Collection entries:

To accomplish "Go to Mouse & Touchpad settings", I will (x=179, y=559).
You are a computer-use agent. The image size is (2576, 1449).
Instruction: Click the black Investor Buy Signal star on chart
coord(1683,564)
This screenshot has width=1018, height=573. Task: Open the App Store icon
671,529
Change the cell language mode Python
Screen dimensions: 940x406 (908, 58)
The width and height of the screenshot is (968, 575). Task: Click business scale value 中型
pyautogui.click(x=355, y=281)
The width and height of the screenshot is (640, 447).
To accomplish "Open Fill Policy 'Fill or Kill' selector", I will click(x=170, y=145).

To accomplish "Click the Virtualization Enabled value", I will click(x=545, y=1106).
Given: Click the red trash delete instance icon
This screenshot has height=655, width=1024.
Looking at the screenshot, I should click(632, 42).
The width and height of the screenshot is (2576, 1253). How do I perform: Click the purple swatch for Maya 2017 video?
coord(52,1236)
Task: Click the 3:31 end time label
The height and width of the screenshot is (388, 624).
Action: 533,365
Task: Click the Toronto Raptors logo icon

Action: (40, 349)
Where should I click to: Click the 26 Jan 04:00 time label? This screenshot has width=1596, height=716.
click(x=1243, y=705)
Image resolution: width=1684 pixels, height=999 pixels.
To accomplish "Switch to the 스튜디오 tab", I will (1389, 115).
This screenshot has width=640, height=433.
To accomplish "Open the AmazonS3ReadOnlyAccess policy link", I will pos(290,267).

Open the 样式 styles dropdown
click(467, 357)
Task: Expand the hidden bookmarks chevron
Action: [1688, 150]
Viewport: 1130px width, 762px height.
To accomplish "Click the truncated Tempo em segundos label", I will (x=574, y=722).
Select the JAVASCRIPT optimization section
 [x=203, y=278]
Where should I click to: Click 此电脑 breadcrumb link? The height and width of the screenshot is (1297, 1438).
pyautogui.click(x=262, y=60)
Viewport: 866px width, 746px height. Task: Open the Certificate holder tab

■ **Given exercise**:
Reproduce all of the records above verbatim, from the first line through the last.

■ **Full answer**:
To accomplish "Go to Mouse & Touchpad settings", I will (x=179, y=559).
You are a computer-use agent. The image size is (2576, 1449).
Instruction: Click the black Investor Buy Signal star on chart
coord(1683,564)
This screenshot has width=1018, height=573. Task: Open the App Store icon
671,529
Change the cell language mode Python
Screen dimensions: 940x406 (908, 58)
The width and height of the screenshot is (968, 575). Task: Click business scale value 中型
pyautogui.click(x=355, y=281)
The width and height of the screenshot is (640, 447).
To accomplish "Open Fill Policy 'Fill or Kill' selector", I will click(x=170, y=145).

To accomplish "Click the Virtualization Enabled value", I will click(x=545, y=1106).
Given: Click the red trash delete instance icon
This screenshot has height=655, width=1024.
Looking at the screenshot, I should click(632, 42).
The width and height of the screenshot is (2576, 1253). How do I perform: Click the purple swatch for Maya 2017 video?
coord(52,1236)
Task: Click the 3:31 end time label
The height and width of the screenshot is (388, 624).
Action: 533,365
Task: Click the Toronto Raptors logo icon

Action: (40, 349)
Where should I click to: Click the 26 Jan 04:00 time label? This screenshot has width=1596, height=716.
click(x=1243, y=705)
Image resolution: width=1684 pixels, height=999 pixels.
To accomplish "Switch to the 스튜디오 tab", I will (1389, 115).
This screenshot has width=640, height=433.
To accomplish "Open the AmazonS3ReadOnlyAccess policy link", I will pos(290,267).

Open the 样式 styles dropdown
click(467, 357)
Task: Expand the hidden bookmarks chevron
Action: [1688, 150]
Viewport: 1130px width, 762px height.
To accomplish "Click the truncated Tempo em segundos label", I will (x=574, y=722).
Select the JAVASCRIPT optimization section
 [x=203, y=278]
Where should I click to: Click 此电脑 breadcrumb link? The height and width of the screenshot is (1297, 1438).
pyautogui.click(x=262, y=60)
Viewport: 866px width, 746px height. Task: Open the Certificate holder tab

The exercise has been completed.